━━━━━ SOURCE INFORMATION ━━━━━

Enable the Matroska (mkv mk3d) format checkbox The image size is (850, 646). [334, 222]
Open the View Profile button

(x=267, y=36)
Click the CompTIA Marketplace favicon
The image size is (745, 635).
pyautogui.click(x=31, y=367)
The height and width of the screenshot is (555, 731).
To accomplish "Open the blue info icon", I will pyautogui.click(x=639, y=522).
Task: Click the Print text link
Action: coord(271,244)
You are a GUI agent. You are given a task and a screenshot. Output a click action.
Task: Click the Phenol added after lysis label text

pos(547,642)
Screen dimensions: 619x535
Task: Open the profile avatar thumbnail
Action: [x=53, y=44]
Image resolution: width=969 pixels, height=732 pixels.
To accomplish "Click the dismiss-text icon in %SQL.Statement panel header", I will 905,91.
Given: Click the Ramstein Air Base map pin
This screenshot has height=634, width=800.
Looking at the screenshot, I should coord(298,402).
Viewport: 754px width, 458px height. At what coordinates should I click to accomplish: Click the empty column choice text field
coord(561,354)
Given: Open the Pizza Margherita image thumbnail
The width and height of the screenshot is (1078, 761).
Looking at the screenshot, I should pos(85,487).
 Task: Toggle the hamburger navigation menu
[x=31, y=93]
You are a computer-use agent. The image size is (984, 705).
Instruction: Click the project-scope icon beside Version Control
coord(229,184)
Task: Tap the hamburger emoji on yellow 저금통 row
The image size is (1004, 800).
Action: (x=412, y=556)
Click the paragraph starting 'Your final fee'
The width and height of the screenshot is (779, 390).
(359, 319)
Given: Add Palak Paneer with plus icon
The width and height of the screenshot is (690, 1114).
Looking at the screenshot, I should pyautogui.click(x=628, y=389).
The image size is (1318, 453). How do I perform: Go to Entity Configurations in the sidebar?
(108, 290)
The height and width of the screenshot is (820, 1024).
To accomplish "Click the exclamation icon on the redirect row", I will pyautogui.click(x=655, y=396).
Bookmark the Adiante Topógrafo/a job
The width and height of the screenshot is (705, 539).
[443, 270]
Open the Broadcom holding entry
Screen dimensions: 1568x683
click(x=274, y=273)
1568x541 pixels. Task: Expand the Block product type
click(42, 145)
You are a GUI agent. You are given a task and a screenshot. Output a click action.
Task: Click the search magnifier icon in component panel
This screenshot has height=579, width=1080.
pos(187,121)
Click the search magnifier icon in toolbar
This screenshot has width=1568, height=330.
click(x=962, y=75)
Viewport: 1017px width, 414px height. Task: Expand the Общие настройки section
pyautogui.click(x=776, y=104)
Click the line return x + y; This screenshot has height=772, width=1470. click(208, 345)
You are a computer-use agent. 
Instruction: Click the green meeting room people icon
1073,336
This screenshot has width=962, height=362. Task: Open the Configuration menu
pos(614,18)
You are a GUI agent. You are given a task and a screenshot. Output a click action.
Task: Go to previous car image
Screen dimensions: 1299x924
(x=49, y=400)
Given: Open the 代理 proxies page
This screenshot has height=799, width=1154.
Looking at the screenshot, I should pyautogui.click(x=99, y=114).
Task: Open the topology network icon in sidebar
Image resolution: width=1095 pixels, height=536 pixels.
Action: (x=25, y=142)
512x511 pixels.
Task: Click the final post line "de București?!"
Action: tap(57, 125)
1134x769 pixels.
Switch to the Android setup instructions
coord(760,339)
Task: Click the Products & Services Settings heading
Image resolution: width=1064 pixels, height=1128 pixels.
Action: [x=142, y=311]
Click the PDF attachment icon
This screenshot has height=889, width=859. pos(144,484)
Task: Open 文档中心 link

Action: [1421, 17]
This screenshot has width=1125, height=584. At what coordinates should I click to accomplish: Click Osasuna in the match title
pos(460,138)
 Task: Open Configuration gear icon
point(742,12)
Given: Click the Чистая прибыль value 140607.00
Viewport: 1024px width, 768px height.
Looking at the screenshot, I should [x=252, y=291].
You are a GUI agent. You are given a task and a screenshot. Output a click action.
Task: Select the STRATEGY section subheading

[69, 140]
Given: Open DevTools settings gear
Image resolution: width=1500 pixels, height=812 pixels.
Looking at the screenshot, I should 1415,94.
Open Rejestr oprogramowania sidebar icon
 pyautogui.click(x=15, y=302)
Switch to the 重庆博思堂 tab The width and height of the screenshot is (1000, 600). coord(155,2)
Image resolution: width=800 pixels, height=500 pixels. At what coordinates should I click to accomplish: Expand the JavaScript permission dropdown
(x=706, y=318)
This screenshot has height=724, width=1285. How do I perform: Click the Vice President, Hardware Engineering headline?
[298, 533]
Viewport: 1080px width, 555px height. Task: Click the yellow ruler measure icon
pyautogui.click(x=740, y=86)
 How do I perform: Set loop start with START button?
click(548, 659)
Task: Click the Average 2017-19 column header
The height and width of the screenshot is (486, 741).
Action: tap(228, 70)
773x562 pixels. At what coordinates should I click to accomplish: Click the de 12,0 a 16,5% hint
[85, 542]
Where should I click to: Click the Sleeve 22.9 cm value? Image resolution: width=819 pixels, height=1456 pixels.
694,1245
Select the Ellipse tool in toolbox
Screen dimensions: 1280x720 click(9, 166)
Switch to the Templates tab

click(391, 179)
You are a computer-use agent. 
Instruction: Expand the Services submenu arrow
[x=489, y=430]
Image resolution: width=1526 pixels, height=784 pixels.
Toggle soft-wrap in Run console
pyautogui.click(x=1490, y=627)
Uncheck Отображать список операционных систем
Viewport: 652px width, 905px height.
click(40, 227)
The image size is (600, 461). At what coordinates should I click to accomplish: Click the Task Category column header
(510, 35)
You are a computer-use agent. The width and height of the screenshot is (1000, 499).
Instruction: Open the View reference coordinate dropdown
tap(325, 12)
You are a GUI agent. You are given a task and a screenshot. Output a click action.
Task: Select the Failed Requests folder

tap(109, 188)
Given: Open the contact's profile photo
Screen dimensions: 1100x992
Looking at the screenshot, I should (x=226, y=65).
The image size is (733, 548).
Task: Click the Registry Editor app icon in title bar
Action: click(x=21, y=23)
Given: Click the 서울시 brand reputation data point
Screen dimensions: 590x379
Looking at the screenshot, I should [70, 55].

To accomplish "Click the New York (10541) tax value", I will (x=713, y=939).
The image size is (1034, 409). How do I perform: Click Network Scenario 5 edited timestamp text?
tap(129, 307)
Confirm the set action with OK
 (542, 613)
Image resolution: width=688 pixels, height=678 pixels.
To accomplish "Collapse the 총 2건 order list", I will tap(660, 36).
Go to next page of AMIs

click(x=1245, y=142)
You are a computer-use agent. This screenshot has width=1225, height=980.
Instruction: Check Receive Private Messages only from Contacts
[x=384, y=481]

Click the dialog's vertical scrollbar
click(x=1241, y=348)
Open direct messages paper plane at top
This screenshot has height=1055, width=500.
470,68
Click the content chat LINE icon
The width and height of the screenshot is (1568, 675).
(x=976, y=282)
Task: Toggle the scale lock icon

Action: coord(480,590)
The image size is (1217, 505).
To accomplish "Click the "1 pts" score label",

━━━━━

[YOUR GOAL]: Return, with no change at all, every line in the entries above from the line containing "This screenshot has height=724, width=1285." through the line containing "Given: Open the contact's profile photo".

[RESULT OF THE EXERCISE]:
This screenshot has height=724, width=1285. How do I perform: Click the Vice President, Hardware Engineering headline?
[298, 533]
Viewport: 1080px width, 555px height. Task: Click the yellow ruler measure icon
pyautogui.click(x=740, y=86)
 How do I perform: Set loop start with START button?
click(548, 659)
Task: Click the Average 2017-19 column header
The height and width of the screenshot is (486, 741).
Action: tap(228, 70)
773x562 pixels. At what coordinates should I click to accomplish: Click the de 12,0 a 16,5% hint
[85, 542]
Where should I click to: Click the Sleeve 22.9 cm value? Image resolution: width=819 pixels, height=1456 pixels.
694,1245
Select the Ellipse tool in toolbox
Screen dimensions: 1280x720 click(9, 166)
Switch to the Templates tab

click(391, 179)
You are a computer-use agent. 
Instruction: Expand the Services submenu arrow
[x=489, y=430]
Image resolution: width=1526 pixels, height=784 pixels.
Toggle soft-wrap in Run console
pyautogui.click(x=1490, y=627)
Uncheck Отображать список операционных систем
Viewport: 652px width, 905px height.
click(40, 227)
The image size is (600, 461). At what coordinates should I click to accomplish: Click the Task Category column header
(510, 35)
You are a computer-use agent. The width and height of the screenshot is (1000, 499).
Instruction: Open the View reference coordinate dropdown
tap(325, 12)
You are a GUI agent. You are given a task and a screenshot. Output a click action.
Task: Select the Failed Requests folder

tap(109, 188)
Given: Open the contact's profile photo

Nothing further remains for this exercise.